Isn’t the main difference between a pidgen and a creole whether you have kids growing up speaking it as a primary language? Kids’ brains naturally do things with language; if they don’t have one, they’ll invent one. It’s not unreasonable to call it an instinct, despite how often that term has been misapplied.

It is hard to imagine realistic circumstances that would put two people in a linguistic vacuum, modern day or not. But I stand by the statement that their communication would be likely to become a language, supposing they started young enough that their brains had full potential for language.

Just curious how you’d define this difference? Grammar? Abstract concepts? And how do you know? Do you assume humans would be able to recognize non-human language as such on hearing it? What about sounds that are outside the human range of hearing?


(Christy Hemphill) #1031

There are significant differences in levels of complexity too. Pidgins are rudimentary and not sufficient for all the communicative tasks of fully developed languages. But in certain contexts (often among displaced people from multiple groups, like when you had slavery in the Caribbean) where children grow up in an environment where family social bonds and generational continuity are disrupted, a local pidgin can evolve into a creole acquired by the children of speakers of diverse languages as their first language. But in those cases, new grammatical features emerge to accomplish the things speakers need to accomplish in order to communicate.

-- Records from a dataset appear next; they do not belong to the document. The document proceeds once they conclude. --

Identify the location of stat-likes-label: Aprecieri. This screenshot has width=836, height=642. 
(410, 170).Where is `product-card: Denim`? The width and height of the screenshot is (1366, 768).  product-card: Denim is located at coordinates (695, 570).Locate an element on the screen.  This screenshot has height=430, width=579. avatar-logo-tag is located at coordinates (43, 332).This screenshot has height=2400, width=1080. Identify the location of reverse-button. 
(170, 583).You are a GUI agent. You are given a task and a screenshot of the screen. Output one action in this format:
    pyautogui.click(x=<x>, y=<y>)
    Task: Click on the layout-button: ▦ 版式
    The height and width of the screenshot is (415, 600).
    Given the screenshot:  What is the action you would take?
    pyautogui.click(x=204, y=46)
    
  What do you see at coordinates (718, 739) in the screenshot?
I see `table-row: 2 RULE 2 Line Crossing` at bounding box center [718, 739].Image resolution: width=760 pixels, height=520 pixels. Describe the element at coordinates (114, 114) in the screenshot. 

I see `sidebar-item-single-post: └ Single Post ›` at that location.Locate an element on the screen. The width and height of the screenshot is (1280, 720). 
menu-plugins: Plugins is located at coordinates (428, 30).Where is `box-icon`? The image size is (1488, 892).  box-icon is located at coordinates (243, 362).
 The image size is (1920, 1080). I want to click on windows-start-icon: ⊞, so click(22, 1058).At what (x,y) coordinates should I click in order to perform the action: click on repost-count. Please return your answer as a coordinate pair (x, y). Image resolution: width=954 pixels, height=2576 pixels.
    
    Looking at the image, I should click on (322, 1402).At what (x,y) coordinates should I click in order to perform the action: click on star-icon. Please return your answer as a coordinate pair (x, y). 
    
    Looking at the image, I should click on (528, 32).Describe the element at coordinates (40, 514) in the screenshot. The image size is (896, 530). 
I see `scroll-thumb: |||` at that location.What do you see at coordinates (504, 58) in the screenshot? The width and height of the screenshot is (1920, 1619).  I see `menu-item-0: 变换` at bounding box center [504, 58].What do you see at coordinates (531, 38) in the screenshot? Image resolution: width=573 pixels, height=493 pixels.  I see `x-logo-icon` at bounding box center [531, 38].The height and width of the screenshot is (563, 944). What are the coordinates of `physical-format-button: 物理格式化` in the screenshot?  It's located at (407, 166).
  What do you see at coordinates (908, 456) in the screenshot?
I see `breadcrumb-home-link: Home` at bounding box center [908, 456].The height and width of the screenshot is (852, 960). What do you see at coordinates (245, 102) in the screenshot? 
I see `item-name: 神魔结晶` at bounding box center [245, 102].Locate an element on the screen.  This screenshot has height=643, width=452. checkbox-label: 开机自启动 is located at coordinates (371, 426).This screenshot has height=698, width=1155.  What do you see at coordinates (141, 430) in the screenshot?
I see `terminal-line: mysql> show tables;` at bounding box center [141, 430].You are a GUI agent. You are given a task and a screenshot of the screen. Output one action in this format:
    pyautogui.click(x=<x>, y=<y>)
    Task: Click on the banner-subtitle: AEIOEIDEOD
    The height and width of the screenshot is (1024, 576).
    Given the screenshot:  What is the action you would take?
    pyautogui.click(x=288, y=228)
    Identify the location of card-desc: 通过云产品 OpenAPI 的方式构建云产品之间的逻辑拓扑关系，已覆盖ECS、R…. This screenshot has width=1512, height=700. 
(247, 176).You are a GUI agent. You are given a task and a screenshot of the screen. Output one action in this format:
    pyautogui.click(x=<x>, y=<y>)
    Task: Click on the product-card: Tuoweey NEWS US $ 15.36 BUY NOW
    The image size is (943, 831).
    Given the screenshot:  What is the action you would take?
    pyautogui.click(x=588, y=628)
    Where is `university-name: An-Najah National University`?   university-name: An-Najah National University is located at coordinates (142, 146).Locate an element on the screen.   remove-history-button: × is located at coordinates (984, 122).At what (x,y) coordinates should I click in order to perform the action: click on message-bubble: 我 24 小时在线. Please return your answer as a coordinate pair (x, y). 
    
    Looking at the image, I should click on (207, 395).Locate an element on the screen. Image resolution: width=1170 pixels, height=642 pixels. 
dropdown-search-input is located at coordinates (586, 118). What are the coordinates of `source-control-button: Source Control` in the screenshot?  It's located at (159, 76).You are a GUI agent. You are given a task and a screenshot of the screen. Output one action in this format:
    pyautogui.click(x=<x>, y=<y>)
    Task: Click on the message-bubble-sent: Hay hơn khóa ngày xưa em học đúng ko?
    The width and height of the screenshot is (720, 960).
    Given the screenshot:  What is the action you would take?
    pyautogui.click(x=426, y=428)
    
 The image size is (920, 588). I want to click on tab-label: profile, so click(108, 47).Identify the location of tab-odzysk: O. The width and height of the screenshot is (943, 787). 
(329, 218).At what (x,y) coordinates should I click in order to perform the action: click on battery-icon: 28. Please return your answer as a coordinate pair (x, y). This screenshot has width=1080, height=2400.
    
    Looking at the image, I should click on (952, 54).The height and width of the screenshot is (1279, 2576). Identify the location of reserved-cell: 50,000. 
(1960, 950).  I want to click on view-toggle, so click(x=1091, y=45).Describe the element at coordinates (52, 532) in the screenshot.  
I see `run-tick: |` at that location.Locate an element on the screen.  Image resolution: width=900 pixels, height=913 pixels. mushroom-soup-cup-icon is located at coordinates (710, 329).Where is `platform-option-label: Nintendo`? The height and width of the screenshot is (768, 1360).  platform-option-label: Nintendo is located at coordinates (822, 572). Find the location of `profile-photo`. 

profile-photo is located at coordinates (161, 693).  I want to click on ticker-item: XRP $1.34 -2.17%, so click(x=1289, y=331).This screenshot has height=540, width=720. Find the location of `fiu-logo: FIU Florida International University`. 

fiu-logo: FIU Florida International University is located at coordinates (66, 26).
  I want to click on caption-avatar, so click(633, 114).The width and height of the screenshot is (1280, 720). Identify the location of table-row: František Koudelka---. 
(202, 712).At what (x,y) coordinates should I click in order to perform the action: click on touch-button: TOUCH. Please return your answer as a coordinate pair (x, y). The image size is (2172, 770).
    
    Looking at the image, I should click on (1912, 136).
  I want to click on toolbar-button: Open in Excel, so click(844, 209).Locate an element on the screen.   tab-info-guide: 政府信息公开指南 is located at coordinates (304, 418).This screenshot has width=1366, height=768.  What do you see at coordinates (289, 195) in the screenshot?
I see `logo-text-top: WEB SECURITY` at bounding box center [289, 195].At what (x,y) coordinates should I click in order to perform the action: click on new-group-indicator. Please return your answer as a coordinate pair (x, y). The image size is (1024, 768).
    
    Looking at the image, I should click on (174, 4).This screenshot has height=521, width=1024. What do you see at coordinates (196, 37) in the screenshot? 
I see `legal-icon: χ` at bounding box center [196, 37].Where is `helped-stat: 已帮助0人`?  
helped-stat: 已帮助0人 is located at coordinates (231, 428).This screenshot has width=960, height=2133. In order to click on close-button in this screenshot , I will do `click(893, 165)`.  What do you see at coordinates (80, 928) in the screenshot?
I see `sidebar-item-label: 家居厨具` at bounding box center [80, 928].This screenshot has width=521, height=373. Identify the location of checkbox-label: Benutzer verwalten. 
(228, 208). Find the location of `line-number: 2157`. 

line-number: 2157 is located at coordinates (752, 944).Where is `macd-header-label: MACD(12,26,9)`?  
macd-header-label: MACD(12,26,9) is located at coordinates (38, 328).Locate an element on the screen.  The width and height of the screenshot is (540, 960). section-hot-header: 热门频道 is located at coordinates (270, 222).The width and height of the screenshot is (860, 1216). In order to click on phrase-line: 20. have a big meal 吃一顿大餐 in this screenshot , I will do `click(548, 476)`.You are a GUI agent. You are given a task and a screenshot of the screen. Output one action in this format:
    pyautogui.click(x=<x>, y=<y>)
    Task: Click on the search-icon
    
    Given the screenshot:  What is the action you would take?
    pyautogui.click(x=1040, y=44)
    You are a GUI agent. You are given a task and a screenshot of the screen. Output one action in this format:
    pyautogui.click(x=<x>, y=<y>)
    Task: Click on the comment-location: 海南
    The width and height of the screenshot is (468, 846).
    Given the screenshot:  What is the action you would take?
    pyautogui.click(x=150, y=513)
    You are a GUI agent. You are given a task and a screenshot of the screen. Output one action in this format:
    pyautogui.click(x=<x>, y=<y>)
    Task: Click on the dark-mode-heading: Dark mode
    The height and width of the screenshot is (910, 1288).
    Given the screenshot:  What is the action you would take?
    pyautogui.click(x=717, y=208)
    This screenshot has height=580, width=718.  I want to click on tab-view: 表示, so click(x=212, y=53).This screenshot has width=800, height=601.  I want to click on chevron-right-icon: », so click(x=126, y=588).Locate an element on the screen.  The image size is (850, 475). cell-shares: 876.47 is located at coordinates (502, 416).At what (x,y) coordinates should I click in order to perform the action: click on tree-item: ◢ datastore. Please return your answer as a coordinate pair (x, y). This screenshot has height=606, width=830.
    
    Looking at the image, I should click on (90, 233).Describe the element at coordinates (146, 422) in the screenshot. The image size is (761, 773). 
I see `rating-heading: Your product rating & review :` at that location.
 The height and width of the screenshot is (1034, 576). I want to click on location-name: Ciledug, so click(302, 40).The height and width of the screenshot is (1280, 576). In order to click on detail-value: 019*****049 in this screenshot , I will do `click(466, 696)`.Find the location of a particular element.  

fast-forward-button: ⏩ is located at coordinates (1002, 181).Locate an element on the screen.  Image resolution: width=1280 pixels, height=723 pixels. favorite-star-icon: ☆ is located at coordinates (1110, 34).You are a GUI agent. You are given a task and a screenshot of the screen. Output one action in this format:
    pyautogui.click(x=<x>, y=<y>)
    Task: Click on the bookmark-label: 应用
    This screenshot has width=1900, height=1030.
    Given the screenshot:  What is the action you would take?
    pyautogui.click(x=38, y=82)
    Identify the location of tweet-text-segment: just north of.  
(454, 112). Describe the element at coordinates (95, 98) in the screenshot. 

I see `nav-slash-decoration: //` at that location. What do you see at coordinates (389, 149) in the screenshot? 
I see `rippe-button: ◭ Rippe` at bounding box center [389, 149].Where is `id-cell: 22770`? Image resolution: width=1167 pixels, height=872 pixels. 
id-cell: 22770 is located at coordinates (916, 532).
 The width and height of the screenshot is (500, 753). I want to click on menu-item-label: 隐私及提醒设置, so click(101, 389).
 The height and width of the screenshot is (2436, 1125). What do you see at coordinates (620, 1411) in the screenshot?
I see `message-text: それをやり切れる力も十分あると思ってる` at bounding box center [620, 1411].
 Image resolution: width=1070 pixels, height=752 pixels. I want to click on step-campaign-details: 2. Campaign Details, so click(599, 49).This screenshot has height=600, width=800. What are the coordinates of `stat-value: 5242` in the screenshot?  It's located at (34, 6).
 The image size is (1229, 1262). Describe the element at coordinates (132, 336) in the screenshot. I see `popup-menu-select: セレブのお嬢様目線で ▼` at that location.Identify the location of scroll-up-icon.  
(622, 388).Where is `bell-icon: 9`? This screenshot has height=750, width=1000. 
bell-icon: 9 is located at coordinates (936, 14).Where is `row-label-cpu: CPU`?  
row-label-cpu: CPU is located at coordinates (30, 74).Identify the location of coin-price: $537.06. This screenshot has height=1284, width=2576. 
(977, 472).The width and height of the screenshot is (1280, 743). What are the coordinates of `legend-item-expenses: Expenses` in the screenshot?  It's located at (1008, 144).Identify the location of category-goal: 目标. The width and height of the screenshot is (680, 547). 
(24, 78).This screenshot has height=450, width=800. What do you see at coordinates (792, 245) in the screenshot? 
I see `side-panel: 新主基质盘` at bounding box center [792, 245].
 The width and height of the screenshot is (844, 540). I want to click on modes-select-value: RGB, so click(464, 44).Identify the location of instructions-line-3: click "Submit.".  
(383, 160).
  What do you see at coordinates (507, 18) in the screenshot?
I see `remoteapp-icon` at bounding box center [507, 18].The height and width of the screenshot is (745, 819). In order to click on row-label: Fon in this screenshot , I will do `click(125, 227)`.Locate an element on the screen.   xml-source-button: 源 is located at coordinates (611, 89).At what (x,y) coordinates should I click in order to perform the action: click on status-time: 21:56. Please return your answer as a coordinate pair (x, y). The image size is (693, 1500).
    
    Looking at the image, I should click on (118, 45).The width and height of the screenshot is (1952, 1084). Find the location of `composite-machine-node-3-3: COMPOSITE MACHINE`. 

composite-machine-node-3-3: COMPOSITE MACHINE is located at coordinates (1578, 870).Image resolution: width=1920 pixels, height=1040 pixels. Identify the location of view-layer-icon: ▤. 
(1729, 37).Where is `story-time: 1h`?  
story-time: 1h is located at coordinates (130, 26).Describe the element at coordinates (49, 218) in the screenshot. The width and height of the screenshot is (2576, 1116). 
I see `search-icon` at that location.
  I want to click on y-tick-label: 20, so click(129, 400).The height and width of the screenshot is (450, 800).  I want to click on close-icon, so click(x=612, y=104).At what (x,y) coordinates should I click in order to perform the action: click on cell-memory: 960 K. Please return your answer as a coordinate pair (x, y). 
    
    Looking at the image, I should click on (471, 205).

I don’t think this is true if they have never acquired a first language. Obviously you can’t run experiments, but there are several cases involving extreme abuse and neglect, like “Jeanie.” An infant brain needs exposure to language to develop the pathways that make language processing possible.

Here are some pretty good lecture notes I found, if you are interested: https://www.staff.ncl.ac.uk/joel.wallenberg/NatureOfLanguage/lecture9.pdf


(Lynn Munter) #1032

Right, I was (not very clearly) trying to say that kids, given a pidgen, will automatically add levels of complexity and grammatical features to make it a real language. It’s not something that takes real long, and it’s not the adults making it happen or planning it.

Yes; I would not argue that someone in a ‘linguistic vacuum’ who didn’t have anybody to communicate with would naturally develop language. But if you put a cluster of kids together I think they would. The example of Nicaraguan Sign Language shows that kids can develop a language shockingly fast. The issue of infant development is tricky, and I’ve never claimed anything more than 50%+ “likely,” but two people inventing a language is far from impossible.

Thanks for the resource, will check it out!


(Jay Johnson) #1033

It is hard to imagine! I get the feeling that we basically agree, but all these hypotheticals keep getting in the way. In the only example we have of language evolving from non-language, the process required many many thousands of years. I sincerely doubt it could be accomplished in one lifetime by two kids on an island. I also sincerely doubt we’ll have the opportunity to test the hypothesis, so who knows?

Basically all of the above. How do I know? I don’t! I’m just taking the experts’ word for it. Of course, maybe tomorrow they will change their minds, in which case I will change my mind, too. Haha. Here is one expert’s idea of what the evolution of grammar might have looked like:

  1. One-word stage – semantics with no syntax.
  2. 2-word stage – structured, but with none of the other features of language.
  3. Hierarchical structure, much like a basic phrase structure grammar, but without recursivity. (A language lacking subordinate clauses and other forms of embedding.)
  4. Recursive syntax. (Flexibility could precede or follow.)
  5. Fully modern grammar.

Each step corresponds to a functional communication system, although not as elaborate and rich as the modern one. They roughly resemble the stages of child language acquisition, where recursivity and flexibility are late additions.